You'd actually have to skip over a couple of features to 2010's Batman: Under the Red Hood before WB Animation was really able to nail the source material while telling a solid story**. And Under the Red Hood was such an unlikely contender, based, as it was, on a 2005 story by Judd Winick that saw long-dead former Robin Jason Todd show up to plague the Batman and kill the Joker. That story had already begun to experience a decrease in its rep for comics readers given how awkwardly Jason Todd's reintroduction to the DCU had been in the years since (and the clunky explanation for the character's resurrection which involved, among other things, Superboy punching the walls of reality).

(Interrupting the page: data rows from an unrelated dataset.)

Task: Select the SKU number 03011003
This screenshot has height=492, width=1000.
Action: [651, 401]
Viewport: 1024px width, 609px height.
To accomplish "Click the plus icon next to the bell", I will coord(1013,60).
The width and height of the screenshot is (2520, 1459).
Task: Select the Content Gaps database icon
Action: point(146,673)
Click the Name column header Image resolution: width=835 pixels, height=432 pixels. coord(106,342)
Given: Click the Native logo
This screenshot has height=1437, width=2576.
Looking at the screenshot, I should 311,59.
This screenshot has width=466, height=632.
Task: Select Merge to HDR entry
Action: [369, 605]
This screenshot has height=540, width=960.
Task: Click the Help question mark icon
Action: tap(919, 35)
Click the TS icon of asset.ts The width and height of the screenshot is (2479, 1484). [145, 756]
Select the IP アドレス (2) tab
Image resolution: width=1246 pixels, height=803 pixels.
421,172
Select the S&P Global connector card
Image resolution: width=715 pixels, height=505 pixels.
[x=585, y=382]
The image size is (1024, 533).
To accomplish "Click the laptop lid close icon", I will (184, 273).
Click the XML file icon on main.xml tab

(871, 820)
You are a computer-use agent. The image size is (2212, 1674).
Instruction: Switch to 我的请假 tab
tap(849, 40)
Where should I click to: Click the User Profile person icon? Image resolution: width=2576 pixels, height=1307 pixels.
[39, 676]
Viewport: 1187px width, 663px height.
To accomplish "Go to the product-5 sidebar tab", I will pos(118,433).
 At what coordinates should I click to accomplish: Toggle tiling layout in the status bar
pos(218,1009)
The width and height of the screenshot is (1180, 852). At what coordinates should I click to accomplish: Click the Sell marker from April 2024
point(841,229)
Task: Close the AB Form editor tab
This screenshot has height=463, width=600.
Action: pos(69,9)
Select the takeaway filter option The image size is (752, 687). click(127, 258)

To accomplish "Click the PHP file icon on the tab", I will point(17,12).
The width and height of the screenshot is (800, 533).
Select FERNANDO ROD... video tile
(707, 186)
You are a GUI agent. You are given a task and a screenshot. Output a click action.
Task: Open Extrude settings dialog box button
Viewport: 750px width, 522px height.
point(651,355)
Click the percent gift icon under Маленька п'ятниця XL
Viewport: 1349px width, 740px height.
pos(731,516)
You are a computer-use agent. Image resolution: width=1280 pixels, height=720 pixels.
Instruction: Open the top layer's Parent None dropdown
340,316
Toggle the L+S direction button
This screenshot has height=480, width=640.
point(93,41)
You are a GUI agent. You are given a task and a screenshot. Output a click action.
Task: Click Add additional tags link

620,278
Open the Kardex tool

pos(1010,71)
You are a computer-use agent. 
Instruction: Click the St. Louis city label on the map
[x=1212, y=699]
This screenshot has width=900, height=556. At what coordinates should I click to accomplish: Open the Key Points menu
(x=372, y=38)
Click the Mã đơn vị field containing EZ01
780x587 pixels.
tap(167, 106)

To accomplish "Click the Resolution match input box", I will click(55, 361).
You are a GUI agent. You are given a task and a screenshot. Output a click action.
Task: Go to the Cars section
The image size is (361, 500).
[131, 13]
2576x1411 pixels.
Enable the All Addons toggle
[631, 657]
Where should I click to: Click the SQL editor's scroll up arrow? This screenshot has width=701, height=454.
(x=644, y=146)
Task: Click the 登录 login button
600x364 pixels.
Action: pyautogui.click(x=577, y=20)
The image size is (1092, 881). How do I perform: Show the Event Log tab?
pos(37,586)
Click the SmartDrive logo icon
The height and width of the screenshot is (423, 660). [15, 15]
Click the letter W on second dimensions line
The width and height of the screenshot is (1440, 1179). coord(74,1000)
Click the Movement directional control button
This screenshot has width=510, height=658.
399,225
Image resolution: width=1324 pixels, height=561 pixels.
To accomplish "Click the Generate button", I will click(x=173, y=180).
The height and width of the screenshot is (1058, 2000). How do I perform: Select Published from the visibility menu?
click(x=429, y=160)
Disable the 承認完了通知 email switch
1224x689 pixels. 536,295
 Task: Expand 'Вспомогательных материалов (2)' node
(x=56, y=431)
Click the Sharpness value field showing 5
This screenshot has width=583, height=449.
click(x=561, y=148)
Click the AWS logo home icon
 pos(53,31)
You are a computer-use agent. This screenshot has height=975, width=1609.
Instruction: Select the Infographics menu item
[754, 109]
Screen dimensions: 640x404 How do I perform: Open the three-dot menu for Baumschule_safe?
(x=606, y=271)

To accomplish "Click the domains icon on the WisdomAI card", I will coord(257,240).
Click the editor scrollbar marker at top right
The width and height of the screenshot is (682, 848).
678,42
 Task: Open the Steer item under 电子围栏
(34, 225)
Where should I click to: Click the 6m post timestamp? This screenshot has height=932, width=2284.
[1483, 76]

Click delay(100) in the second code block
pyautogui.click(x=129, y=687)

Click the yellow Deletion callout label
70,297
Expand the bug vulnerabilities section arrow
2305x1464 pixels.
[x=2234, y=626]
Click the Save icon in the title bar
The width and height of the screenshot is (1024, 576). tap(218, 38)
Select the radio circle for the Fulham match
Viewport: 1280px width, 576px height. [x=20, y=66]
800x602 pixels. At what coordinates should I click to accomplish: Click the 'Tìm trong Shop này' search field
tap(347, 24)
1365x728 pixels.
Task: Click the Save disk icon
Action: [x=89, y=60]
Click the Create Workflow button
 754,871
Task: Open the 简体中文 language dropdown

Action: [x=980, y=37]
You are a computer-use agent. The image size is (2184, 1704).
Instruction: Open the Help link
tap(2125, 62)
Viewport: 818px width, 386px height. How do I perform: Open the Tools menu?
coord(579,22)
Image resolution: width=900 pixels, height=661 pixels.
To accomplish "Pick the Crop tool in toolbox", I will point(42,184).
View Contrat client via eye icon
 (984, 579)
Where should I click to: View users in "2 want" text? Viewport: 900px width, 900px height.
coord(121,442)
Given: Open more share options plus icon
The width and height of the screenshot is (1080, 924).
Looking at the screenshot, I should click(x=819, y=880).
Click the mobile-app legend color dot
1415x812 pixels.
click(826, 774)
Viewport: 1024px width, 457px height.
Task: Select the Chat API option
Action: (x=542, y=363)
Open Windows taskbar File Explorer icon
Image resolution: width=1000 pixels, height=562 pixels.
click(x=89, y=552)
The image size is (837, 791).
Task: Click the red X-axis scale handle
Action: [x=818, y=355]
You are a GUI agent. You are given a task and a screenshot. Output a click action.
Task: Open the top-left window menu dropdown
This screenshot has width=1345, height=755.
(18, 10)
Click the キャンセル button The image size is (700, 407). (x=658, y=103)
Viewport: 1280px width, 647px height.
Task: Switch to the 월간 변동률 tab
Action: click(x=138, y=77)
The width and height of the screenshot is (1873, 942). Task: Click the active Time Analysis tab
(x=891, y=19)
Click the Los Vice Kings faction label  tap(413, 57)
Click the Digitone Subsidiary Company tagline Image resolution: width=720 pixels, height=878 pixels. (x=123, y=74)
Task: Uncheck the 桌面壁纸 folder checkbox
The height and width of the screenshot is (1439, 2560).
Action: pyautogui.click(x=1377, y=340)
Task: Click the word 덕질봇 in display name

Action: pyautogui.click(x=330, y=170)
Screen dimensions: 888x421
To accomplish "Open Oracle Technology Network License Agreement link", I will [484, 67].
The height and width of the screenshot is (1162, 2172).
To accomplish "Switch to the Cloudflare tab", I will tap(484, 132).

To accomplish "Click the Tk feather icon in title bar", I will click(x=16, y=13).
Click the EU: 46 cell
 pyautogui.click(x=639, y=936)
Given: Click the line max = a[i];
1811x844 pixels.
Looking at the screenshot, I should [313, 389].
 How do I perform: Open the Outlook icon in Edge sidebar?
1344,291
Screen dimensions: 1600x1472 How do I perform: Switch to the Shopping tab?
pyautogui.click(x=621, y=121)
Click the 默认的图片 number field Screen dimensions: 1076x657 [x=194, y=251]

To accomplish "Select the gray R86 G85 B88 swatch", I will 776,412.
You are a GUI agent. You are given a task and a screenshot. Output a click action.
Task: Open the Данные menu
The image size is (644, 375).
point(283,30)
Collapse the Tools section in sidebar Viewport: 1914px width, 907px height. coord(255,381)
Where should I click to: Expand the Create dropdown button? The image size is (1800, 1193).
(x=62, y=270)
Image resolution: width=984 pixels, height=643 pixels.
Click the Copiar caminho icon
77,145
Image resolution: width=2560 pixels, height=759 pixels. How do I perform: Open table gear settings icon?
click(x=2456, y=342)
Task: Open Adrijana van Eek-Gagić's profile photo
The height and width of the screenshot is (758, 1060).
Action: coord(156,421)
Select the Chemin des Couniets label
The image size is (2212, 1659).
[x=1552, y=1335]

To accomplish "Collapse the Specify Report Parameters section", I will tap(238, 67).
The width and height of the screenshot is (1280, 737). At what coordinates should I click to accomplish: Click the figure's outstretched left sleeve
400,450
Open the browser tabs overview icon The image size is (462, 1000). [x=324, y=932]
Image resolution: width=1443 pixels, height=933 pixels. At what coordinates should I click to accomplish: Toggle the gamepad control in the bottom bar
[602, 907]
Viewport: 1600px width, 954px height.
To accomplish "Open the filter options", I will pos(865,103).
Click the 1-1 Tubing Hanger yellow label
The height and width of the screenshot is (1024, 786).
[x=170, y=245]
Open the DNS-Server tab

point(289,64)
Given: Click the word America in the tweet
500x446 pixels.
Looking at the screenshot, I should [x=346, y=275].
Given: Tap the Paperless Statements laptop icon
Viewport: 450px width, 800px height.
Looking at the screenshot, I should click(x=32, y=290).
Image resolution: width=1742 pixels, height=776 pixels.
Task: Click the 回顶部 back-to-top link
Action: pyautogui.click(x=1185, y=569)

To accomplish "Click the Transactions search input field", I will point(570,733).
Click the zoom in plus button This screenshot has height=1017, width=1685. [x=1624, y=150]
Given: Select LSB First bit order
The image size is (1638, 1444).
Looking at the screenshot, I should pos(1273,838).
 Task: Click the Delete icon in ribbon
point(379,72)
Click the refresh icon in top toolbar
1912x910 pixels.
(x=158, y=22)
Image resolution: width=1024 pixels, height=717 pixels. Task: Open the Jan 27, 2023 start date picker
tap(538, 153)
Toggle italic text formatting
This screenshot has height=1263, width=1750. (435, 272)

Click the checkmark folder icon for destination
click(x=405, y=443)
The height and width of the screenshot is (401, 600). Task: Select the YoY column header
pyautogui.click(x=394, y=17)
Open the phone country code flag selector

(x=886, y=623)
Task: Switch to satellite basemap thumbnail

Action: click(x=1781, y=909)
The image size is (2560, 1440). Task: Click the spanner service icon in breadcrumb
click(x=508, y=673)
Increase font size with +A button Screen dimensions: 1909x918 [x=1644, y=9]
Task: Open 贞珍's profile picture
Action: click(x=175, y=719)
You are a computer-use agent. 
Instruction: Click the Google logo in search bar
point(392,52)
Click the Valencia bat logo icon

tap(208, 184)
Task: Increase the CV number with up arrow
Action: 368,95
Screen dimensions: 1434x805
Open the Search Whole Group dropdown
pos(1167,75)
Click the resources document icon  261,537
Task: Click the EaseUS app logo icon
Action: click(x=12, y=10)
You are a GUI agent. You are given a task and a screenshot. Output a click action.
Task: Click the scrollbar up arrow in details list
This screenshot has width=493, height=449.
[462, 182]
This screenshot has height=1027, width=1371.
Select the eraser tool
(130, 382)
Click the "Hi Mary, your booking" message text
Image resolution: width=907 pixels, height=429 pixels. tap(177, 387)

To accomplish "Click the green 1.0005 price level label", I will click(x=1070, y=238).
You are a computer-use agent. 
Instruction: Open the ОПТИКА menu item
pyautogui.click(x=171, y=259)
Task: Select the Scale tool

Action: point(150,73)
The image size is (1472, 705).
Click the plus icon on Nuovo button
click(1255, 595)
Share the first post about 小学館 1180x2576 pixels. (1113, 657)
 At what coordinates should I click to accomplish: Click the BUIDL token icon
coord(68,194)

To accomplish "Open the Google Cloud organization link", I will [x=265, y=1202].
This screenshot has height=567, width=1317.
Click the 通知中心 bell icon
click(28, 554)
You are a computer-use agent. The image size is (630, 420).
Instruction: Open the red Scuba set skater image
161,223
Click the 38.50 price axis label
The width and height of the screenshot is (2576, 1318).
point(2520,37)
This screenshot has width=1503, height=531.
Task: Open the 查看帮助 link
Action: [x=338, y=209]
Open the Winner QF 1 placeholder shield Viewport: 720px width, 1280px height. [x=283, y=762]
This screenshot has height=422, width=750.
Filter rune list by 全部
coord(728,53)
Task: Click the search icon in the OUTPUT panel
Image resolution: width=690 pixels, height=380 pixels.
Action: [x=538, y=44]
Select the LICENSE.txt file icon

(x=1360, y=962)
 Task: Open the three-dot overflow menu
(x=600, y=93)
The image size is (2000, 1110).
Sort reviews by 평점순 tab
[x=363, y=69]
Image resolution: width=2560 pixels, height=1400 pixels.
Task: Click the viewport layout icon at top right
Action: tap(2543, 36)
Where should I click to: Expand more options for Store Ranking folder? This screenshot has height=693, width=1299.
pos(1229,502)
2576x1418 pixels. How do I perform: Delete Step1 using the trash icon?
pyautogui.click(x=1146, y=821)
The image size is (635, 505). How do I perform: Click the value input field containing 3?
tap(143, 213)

Under the Red Hood was a success for streamlining some of those same problematic story elements and finding elegant solutions to them.
With fidelity figured out (and handled well in Justice League: Doom and Batman: Year One), there remained the problem of scope and the passage of time for the animated Dark Knight Returns. I'm trying to find a running time for DKR, but if history is any indication, it'll be somewhere around 75 minutes which isn't a whole lot of time to tell the story of Bruce putting on the mask again, the return of the Joker, and the city and country's reaction to a Caped Crusader ascendant.
Which is why I'm cautiously optimistic about the filmmakers' plan to split the story in half, dropping part one this year and the second half in 2013. I can see the first half clearly ending where Book Two of the comic did, with Batman's knock-down, drag-out fight with the Mutant gang's leader in the mud, and maybe even with the Joker (who's been long since catatonic in Arkham following Batman's retirement) showing the first flickering of awareness (the trailer seems to lean heavily on the vicious street gang as the heavies with some bits of the sad end of Harvey Dent in there).
Will Warner Brothers nail it? Well, their track record has been getting better over the years, and while I'm not wild about them splitting the story up with several months' gap in between, I'm looking forward to the execution.
*Longer if you want to count his appearances on Superfriends and Scooby Doo, Where Are You?, which I'm not.